Evening

Evening Themes

Darkness

The theme of darkness pervades "Evening" in both literal and symbolic ways. On a concrete level, the speaker is describing the daily waning of light that occurs between early dusk and nightfall, and the aesthetic and physical effects this process has on ridges and flowers. However, H.D. is known as a highly figurative poet, and this poem's reliance on the human visual perspective, as well as frequent personification of her natural subjects, suggests nightfall's undeniable relevance for humanity. In other words, nightfall can function as an allegory or symbol for similar "fading" processes of the human experience, such as loss, forgetting, repression, and death. The speaker draws the reader into these interpretive possibilities by bridging the gap between natural objects and humans—her diction humanizing the shadows, leaves, and flowers.
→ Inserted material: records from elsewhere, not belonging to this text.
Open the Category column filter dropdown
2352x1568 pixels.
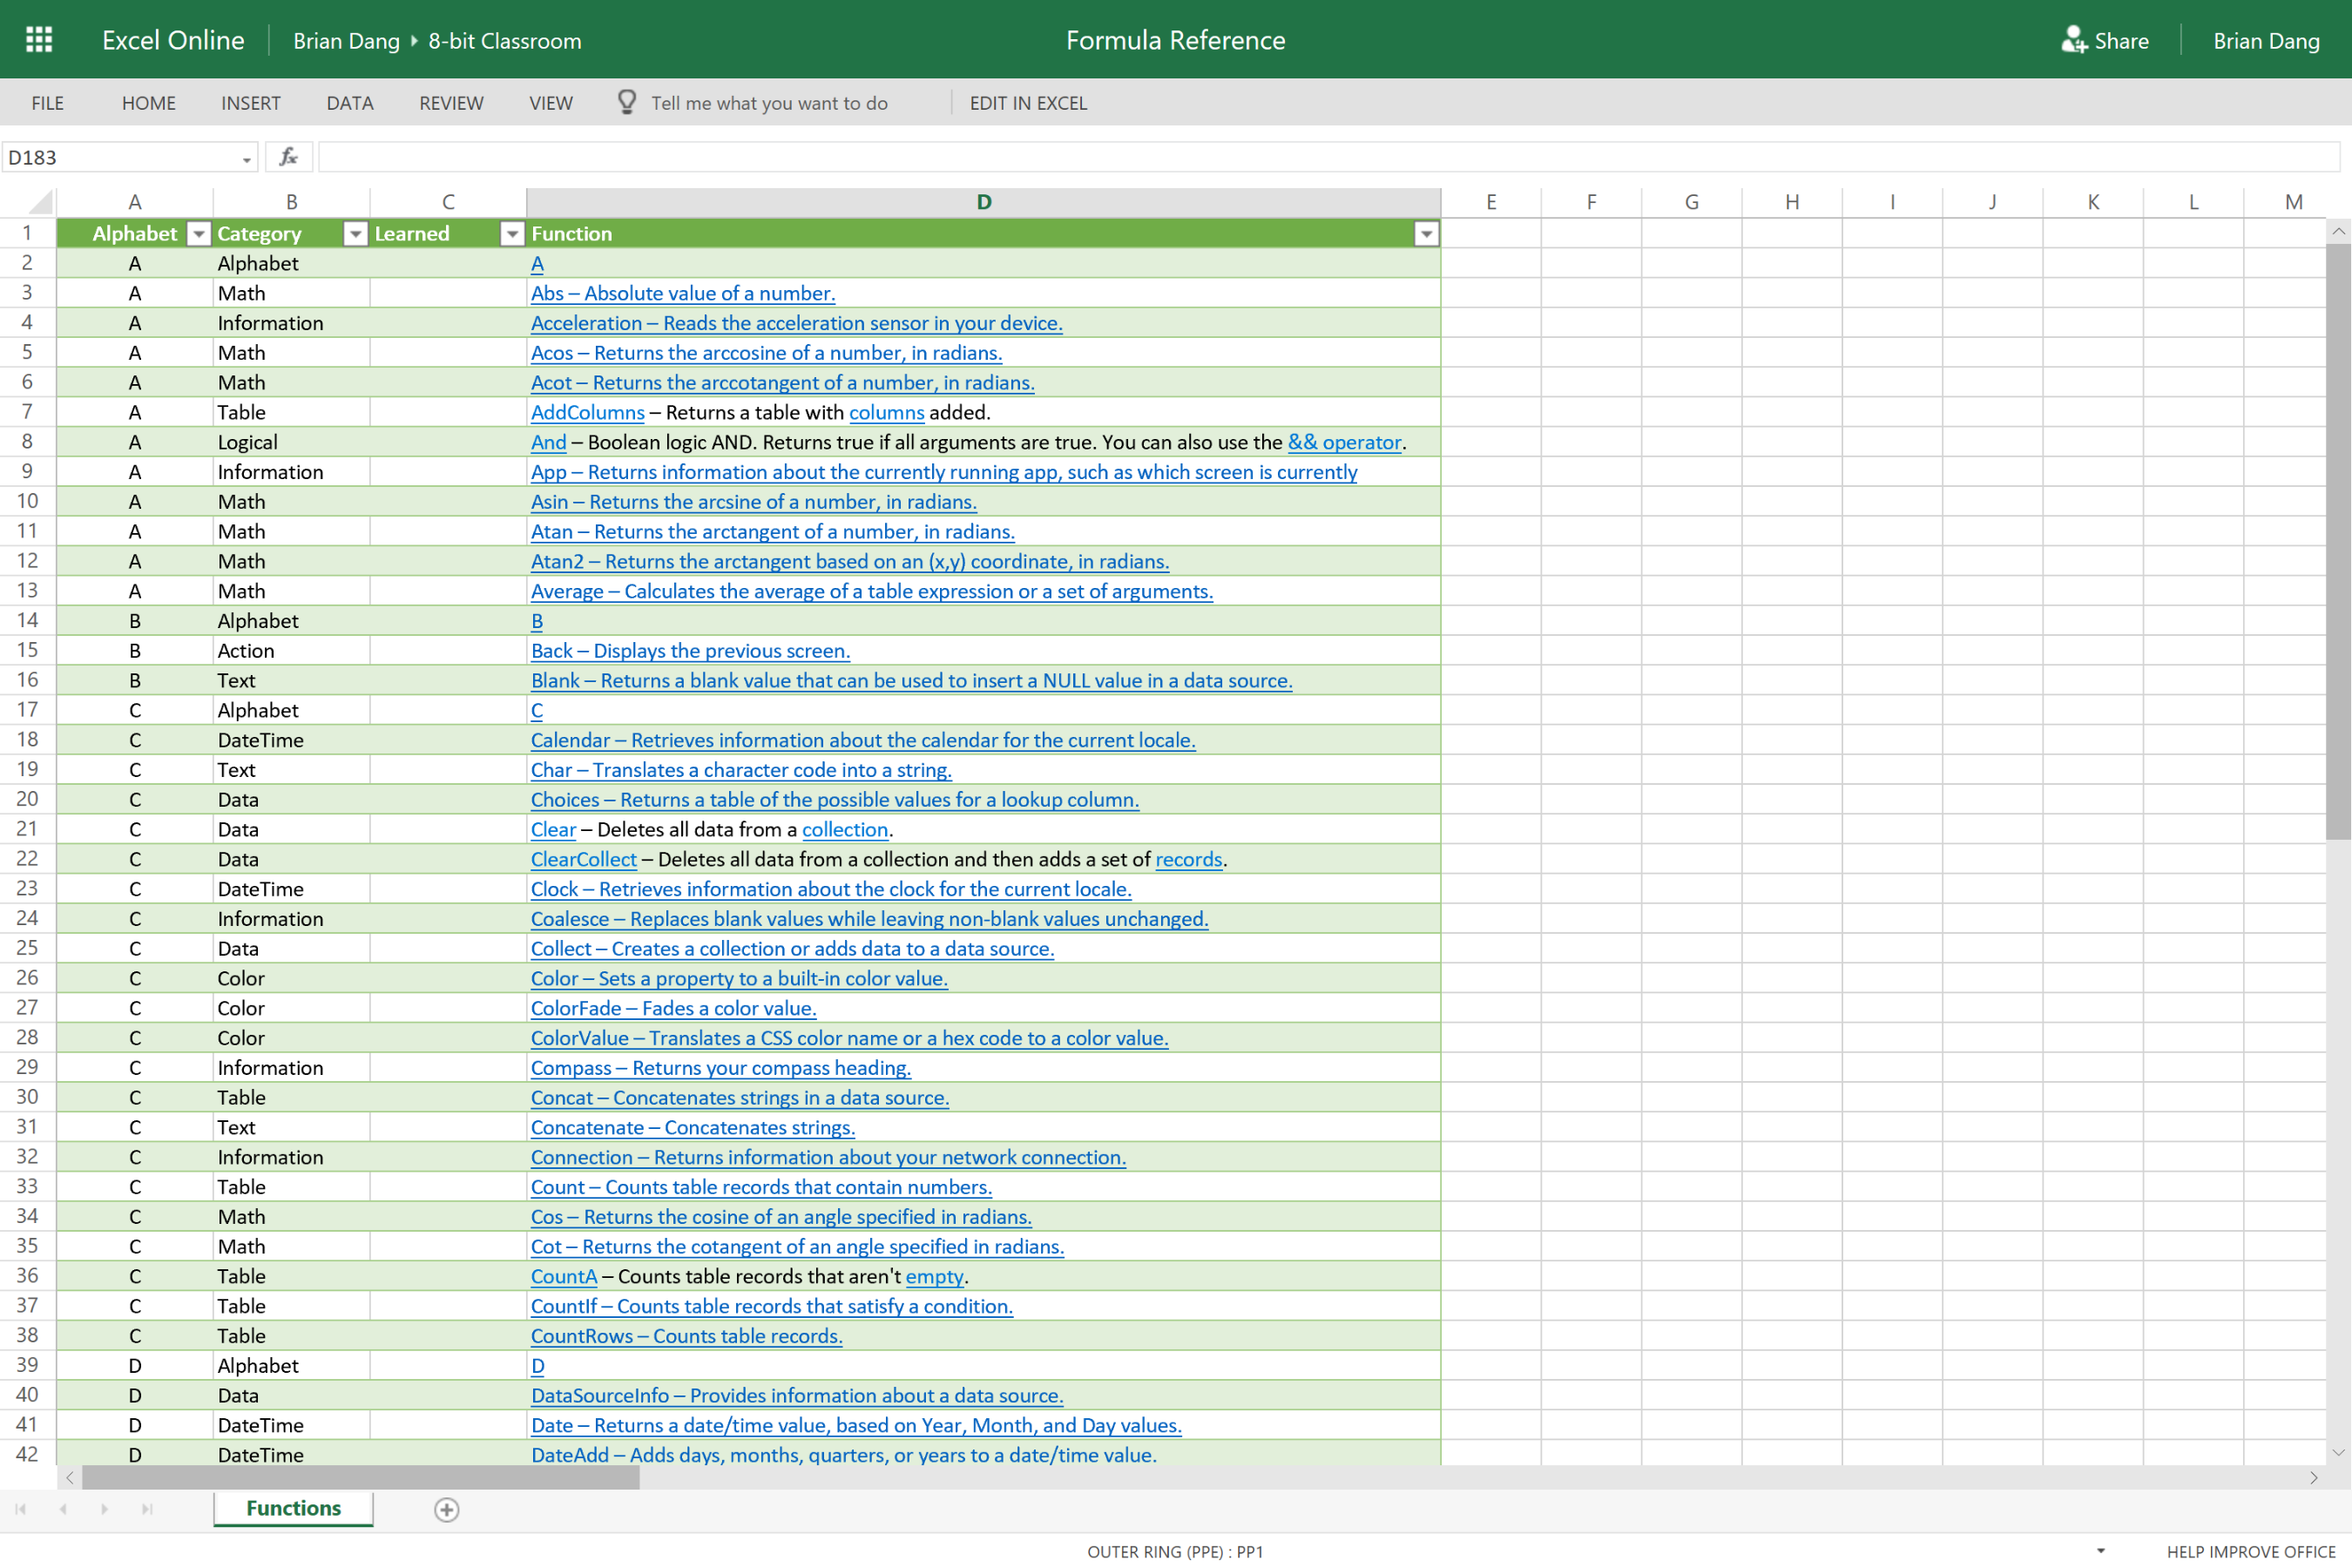[355, 234]
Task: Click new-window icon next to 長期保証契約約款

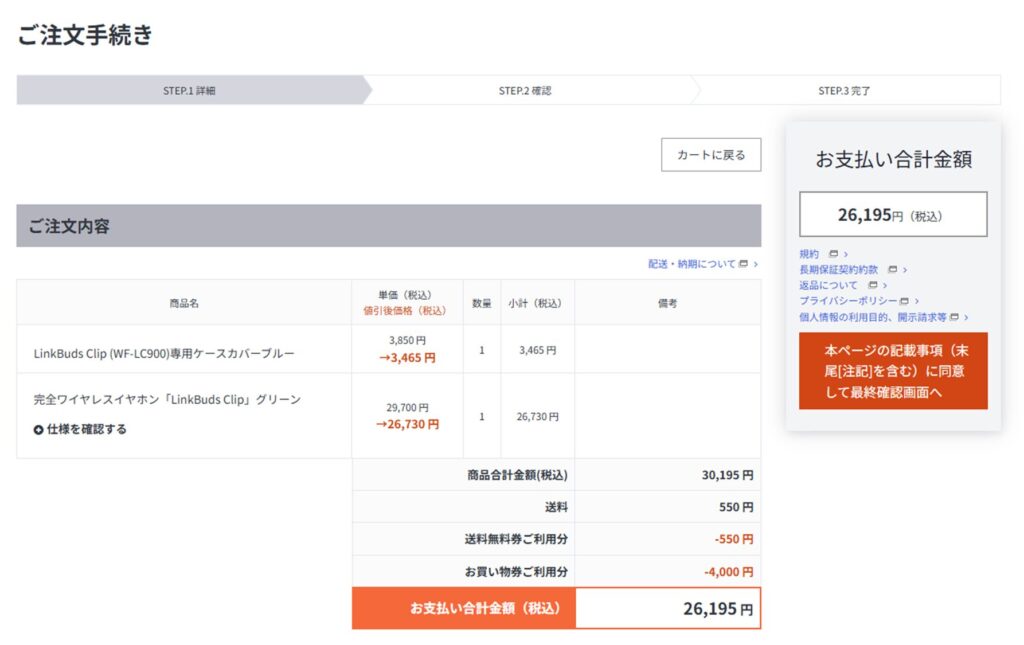Action: pyautogui.click(x=892, y=270)
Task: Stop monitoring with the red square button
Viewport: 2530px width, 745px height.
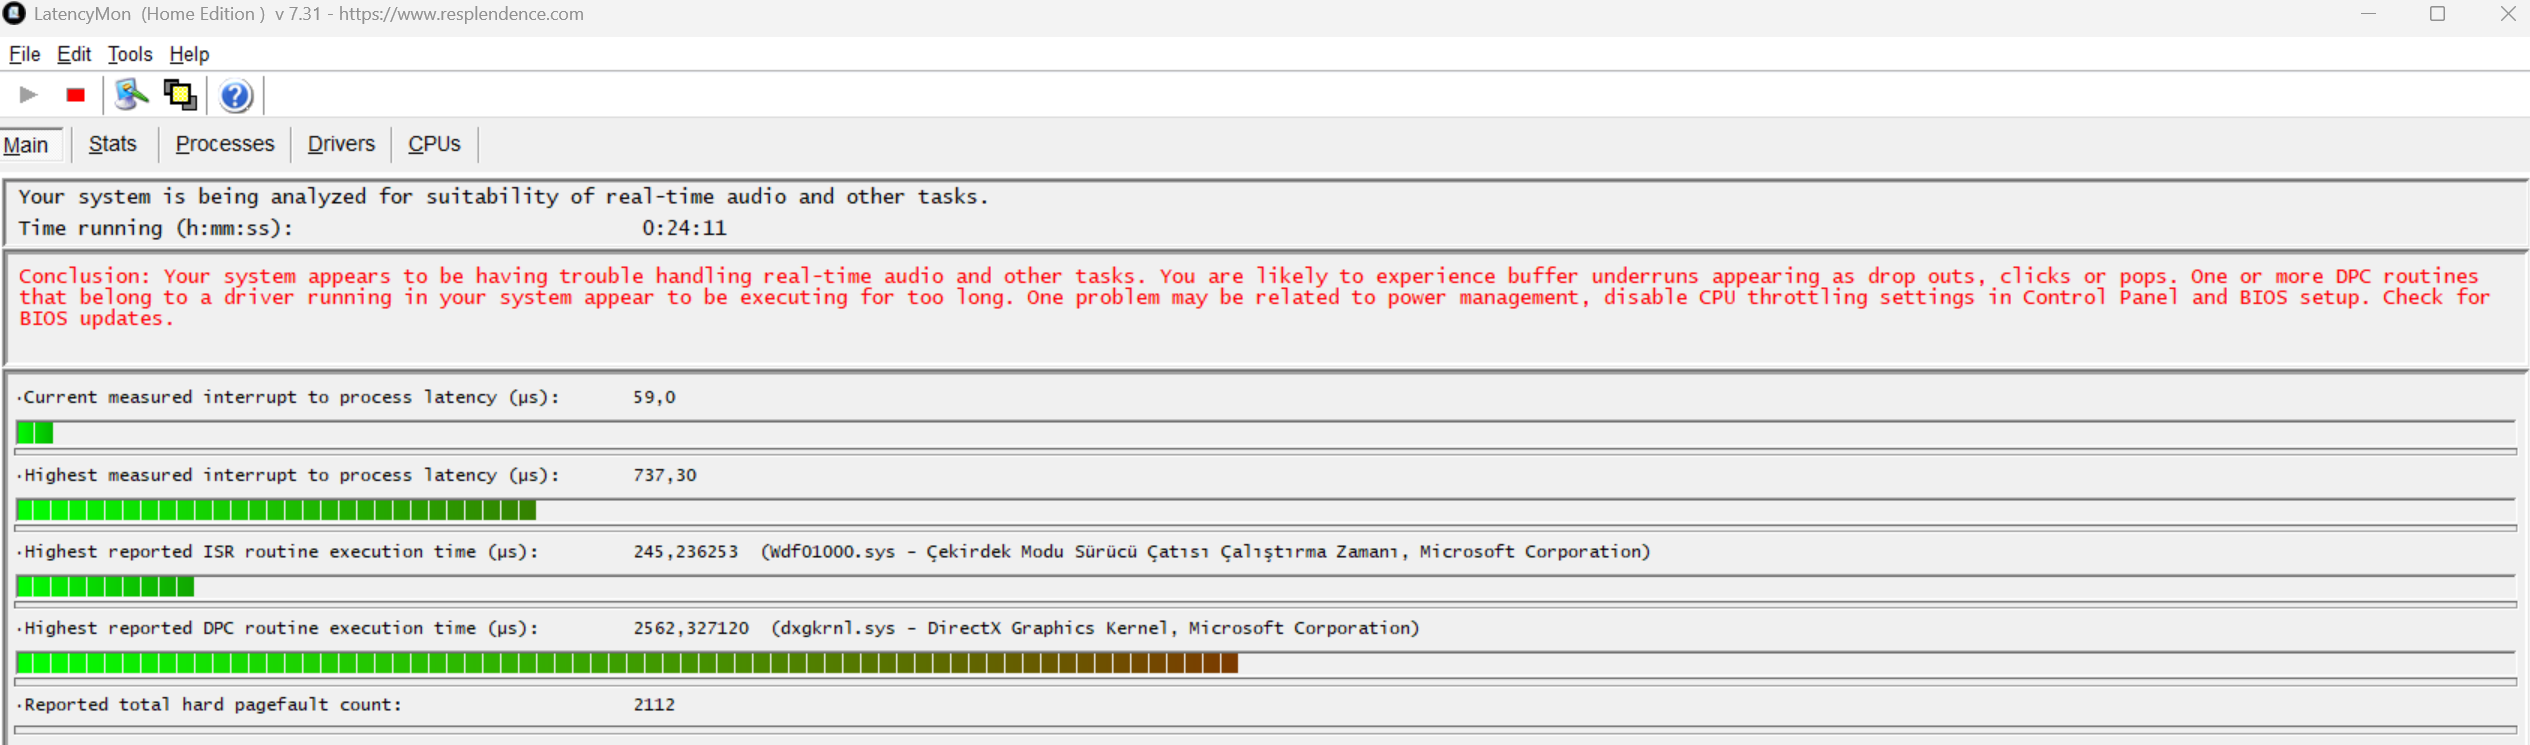Action: [75, 95]
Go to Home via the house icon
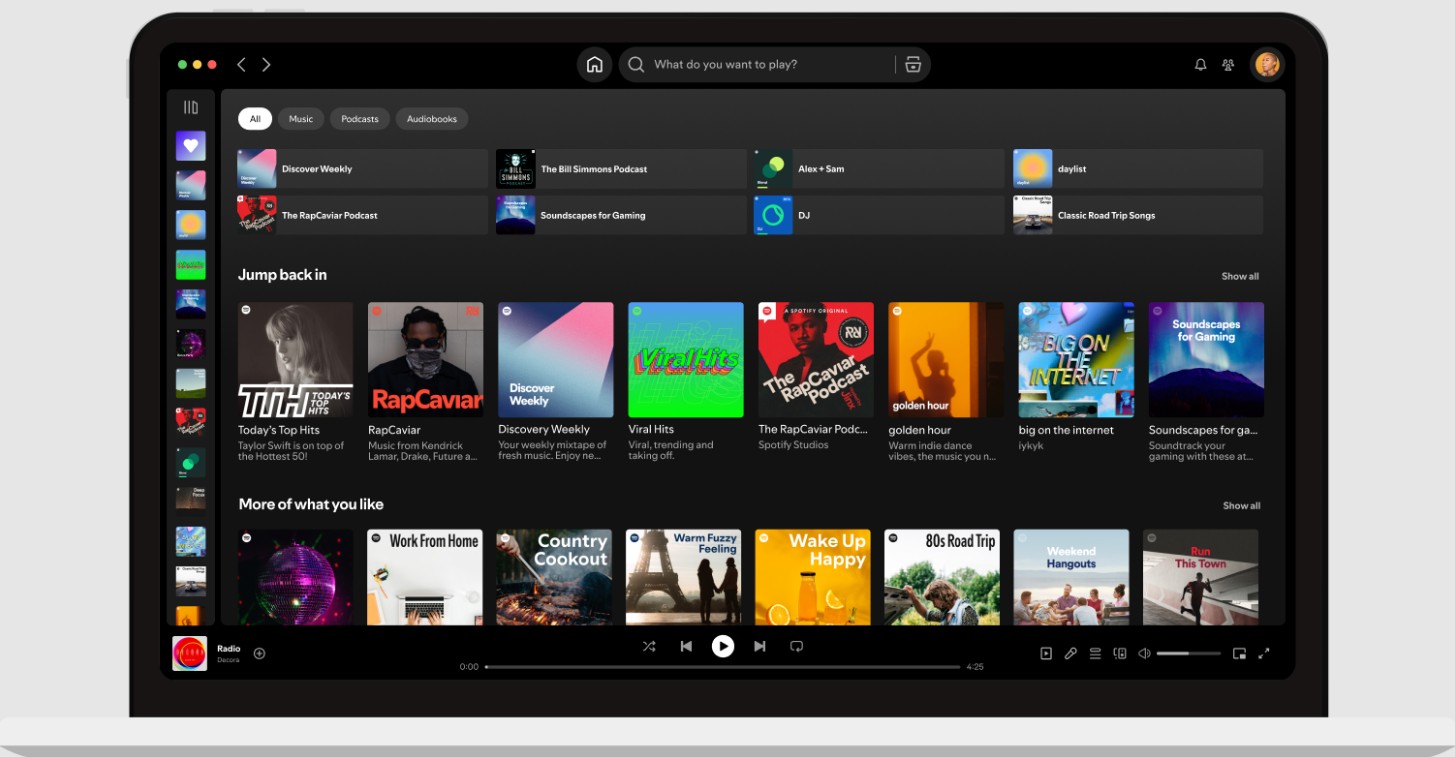Image resolution: width=1455 pixels, height=757 pixels. 594,65
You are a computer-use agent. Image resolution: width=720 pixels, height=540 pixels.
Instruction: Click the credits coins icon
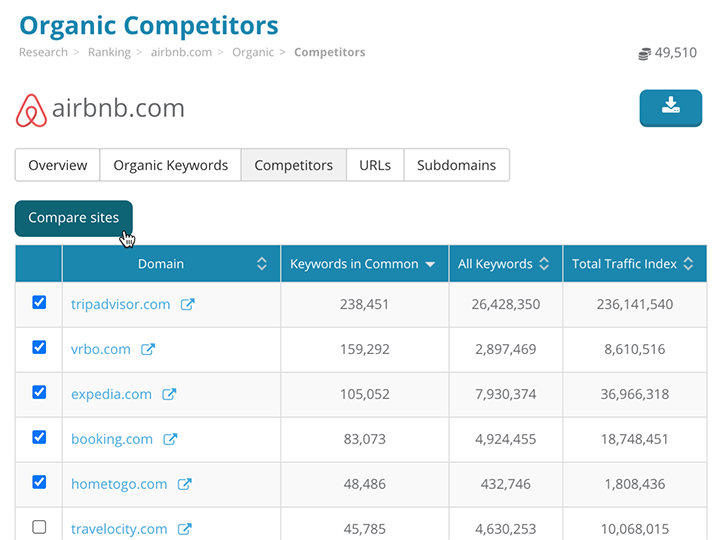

The Individual vs. The Universal

"Evening" stages the theme of "individual versus universal" in several ways. In one sense, the speaker's description of nightfall is only one view, and, one could argue, a human view. The loss of light each day is completely universal and experienced by all living beings, and yet this event has different effects on each creature or natural object. The visual experience, the resulting mood, the physical implications, and any other consequences of night's presence, are experienced in diverse ways amongst living beings. An owl, a pool of water just above freezing, and an office worker will be affected in vastly different ways by the fall of evening. Lastly, the poem shows how when darkness falls, the light that clarifies the difference between individual objects and their outlines is lost, and all objects are enveloped in the common category of darkness or those at night's mercy. Much like the human condition of living as an individual and then succumbing to the universal fate of death, nightfall shrouds differences between entities and emphasizes their inevitable, ultimate oneness.

Subjection to Inevitable Forces

The trajectory from light to dark in the lines of "Evening" evokes a sense of night's perpetuity and inevitability. The subjection of both the witness and the natural landscape to time, the turning of the earth, and the sun's retreating gifts alludes to other forces to which we are all inevitably subjected. If one remains with nightfall as a symbol of "fading," then this natural process could function as a metaphor for the fading of memory, the fading of clarity when the mind represses thoughts and feelings, and the fading of our human aliveness into particles of dust after we die. All of these phenomena are completely inevitable, undeniable, and central to the human condition.